INSTRUCTIONS TO FOLLOW:
Lay out the material as a JSON list of strings, one string per line, with blank lines omitted. Begin at its first line and stop after the line that contains "Image resolution: width=481".

<<<<

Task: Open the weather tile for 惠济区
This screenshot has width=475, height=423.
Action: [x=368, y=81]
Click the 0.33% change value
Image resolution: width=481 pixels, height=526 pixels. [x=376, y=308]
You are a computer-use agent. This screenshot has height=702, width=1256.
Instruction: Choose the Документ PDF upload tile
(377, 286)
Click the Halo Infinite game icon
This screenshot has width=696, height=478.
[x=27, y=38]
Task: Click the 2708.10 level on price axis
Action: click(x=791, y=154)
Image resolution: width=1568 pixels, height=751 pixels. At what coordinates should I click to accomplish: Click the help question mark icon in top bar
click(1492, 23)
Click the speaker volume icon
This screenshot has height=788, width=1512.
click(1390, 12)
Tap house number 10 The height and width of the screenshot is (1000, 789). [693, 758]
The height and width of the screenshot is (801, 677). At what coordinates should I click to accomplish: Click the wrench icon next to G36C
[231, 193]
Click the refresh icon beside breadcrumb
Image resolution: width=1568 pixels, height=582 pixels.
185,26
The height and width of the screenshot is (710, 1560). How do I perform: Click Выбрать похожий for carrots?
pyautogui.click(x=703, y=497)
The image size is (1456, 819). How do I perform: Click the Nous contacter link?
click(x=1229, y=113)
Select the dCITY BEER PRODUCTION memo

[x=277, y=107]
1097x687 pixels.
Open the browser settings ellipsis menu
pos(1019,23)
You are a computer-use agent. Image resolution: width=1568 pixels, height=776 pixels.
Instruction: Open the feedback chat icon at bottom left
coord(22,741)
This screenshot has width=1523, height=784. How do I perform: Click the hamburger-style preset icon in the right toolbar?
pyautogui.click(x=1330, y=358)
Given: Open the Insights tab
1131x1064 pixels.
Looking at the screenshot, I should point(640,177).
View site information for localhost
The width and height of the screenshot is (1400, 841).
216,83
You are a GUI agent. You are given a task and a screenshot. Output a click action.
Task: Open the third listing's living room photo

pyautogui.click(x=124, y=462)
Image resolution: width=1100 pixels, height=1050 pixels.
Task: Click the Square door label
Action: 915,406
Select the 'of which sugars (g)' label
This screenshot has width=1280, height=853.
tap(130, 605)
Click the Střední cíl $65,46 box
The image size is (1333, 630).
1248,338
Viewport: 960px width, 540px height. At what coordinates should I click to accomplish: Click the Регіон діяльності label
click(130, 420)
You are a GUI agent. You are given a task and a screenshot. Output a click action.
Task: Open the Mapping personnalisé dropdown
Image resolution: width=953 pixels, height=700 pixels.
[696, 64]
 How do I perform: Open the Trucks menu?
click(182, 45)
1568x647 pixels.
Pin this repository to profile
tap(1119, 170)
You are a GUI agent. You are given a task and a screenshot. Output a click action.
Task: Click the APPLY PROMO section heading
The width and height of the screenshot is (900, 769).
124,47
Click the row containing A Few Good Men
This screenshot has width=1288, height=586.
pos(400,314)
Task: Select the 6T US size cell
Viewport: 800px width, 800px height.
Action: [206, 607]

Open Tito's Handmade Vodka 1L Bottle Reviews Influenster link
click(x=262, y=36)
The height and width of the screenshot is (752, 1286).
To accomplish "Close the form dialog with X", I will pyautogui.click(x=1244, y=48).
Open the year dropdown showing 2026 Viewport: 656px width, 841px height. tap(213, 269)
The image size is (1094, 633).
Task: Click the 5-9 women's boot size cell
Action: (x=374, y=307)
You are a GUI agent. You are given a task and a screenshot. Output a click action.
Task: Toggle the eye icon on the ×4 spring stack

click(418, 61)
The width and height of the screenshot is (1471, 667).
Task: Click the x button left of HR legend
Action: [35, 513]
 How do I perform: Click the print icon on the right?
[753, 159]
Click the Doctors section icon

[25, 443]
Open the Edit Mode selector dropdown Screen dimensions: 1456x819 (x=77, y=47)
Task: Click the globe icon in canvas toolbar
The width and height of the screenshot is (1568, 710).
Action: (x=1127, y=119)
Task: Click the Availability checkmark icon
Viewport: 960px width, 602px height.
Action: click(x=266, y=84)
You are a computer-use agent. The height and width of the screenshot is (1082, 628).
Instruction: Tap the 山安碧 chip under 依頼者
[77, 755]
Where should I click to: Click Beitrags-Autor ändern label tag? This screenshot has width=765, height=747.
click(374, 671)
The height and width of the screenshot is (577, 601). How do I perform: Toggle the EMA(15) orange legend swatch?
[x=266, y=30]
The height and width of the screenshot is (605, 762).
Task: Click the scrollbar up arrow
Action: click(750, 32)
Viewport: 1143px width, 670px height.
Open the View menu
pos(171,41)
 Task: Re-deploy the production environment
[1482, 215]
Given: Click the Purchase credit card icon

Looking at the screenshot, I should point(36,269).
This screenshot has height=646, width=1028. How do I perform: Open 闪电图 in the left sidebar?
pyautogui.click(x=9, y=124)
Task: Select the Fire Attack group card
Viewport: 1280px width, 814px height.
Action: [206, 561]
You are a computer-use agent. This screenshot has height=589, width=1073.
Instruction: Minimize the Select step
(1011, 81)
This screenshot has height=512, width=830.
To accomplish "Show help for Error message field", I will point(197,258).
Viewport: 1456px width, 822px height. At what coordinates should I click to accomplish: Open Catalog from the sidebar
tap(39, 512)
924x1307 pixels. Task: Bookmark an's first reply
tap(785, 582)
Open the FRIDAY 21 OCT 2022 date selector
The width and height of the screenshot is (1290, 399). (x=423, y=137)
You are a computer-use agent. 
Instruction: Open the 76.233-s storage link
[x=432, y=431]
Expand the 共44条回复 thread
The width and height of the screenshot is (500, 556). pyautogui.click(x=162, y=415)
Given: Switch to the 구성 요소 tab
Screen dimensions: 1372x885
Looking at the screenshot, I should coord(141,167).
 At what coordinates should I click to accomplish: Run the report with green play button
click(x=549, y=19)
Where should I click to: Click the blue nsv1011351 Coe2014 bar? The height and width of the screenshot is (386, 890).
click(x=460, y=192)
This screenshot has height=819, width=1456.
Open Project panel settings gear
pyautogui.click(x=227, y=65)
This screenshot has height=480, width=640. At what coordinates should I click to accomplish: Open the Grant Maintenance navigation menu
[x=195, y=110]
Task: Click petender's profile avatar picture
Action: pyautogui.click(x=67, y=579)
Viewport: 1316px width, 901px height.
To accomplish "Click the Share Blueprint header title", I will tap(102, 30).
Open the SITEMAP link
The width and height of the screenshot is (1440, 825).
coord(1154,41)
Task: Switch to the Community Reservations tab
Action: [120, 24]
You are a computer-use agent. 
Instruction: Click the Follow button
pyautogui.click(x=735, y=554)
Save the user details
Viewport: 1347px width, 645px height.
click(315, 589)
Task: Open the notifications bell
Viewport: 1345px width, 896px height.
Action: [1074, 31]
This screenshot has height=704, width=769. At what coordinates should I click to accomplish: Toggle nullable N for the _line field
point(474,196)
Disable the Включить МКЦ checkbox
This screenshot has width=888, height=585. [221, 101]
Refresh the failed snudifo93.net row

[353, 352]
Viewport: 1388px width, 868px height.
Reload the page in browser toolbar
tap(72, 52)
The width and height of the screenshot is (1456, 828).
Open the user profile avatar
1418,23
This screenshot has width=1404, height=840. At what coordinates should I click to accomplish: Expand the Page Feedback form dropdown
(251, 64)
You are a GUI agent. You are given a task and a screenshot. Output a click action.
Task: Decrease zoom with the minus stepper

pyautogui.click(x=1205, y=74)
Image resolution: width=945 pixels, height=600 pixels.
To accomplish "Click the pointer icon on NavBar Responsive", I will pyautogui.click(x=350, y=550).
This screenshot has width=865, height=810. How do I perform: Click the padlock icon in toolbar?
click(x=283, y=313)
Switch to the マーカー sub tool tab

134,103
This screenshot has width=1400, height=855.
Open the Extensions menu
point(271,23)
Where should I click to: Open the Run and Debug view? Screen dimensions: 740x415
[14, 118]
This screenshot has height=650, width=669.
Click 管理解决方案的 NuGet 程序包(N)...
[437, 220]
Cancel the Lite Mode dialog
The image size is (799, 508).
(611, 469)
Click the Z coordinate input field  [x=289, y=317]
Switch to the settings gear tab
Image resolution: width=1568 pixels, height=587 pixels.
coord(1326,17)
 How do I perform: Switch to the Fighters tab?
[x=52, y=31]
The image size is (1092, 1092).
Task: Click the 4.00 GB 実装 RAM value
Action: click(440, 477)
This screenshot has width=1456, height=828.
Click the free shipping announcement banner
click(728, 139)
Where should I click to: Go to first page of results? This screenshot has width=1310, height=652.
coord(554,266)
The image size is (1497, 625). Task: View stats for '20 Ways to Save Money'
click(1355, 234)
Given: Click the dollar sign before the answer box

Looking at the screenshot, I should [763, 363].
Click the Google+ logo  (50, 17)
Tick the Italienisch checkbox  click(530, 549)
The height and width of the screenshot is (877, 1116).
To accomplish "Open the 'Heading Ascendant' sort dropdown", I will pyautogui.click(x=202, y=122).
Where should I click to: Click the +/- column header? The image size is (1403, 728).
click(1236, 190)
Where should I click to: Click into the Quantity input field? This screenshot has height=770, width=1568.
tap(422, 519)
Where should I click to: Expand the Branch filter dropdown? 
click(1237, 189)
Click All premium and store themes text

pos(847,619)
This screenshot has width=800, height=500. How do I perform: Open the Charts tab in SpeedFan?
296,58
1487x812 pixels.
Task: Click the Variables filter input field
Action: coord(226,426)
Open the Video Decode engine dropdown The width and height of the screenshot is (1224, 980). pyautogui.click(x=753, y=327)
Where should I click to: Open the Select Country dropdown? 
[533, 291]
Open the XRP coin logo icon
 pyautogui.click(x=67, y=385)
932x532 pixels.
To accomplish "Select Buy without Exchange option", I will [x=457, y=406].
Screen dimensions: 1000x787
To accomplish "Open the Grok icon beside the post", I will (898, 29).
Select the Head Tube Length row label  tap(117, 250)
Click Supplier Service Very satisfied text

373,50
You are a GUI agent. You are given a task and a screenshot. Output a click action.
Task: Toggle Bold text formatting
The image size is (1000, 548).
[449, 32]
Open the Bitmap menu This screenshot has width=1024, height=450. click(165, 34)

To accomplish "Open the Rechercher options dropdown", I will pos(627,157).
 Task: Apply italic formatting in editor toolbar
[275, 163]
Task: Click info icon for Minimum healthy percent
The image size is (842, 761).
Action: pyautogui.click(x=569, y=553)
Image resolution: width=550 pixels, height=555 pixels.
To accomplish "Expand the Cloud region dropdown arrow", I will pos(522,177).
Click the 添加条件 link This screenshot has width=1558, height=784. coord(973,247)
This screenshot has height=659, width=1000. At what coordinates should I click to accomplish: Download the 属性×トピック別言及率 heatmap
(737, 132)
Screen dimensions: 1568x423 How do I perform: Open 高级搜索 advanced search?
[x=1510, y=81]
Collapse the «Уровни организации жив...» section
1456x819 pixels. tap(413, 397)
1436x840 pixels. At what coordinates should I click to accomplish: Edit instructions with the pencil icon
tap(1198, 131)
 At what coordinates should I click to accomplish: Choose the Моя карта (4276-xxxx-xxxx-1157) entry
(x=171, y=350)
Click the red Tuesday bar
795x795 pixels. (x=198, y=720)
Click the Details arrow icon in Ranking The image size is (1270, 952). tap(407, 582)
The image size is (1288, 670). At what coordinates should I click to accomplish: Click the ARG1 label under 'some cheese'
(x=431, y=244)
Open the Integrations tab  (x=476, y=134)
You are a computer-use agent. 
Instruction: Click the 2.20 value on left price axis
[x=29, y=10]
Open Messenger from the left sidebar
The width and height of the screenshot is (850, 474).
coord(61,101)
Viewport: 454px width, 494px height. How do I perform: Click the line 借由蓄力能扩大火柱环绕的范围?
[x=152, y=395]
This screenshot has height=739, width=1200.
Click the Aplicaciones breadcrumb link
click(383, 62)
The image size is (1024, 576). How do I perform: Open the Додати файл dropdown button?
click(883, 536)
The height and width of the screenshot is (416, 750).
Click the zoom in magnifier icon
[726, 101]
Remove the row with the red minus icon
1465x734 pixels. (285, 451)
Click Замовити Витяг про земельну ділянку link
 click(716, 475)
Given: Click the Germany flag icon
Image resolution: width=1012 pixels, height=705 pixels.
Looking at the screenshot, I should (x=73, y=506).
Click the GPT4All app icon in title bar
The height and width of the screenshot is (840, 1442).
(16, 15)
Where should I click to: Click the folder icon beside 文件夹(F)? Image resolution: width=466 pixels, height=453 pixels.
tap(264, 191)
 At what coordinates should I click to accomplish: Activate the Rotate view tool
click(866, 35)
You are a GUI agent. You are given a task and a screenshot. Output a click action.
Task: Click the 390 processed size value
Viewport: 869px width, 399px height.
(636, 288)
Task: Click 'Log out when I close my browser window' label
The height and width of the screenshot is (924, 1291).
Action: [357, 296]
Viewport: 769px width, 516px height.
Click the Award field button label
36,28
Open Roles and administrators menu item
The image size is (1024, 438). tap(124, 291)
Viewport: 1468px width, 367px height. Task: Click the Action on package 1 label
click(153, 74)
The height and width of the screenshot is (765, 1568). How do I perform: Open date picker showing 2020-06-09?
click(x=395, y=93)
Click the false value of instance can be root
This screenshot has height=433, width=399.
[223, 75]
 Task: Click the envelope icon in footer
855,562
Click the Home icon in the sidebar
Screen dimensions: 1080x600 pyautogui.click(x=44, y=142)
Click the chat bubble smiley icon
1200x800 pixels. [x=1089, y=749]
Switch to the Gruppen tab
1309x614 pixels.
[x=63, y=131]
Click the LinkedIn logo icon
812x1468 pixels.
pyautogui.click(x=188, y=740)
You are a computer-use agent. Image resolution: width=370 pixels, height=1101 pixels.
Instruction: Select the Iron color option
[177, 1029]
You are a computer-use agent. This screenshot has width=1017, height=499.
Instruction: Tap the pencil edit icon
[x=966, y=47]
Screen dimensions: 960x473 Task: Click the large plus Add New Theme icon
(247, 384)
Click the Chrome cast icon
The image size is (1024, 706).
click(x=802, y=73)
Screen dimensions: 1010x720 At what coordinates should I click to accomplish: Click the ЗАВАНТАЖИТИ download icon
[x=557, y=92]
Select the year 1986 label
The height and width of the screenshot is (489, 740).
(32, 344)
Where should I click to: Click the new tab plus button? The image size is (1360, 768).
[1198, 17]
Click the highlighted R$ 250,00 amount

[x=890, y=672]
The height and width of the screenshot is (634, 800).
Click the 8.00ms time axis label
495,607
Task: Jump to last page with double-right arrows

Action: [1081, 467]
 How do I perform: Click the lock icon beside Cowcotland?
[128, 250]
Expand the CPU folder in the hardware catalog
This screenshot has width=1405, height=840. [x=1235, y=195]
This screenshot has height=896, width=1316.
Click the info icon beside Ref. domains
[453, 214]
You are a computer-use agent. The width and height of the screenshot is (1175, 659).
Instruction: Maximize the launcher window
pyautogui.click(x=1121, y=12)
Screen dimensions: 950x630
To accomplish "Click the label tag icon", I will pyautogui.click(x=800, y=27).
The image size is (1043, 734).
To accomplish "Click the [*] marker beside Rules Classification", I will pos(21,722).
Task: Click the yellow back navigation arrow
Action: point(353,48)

>>>>

WRITTEN REPLY:
[
  "Task: Open the weather tile for 惠济区",
  "This screenshot has width=475, height=423.",
  "Action: [x=368, y=81]",
  "Click the 0.33% change value",
  "Image resolution: width=481 pixels, height=526 pixels. [x=376, y=308]"
]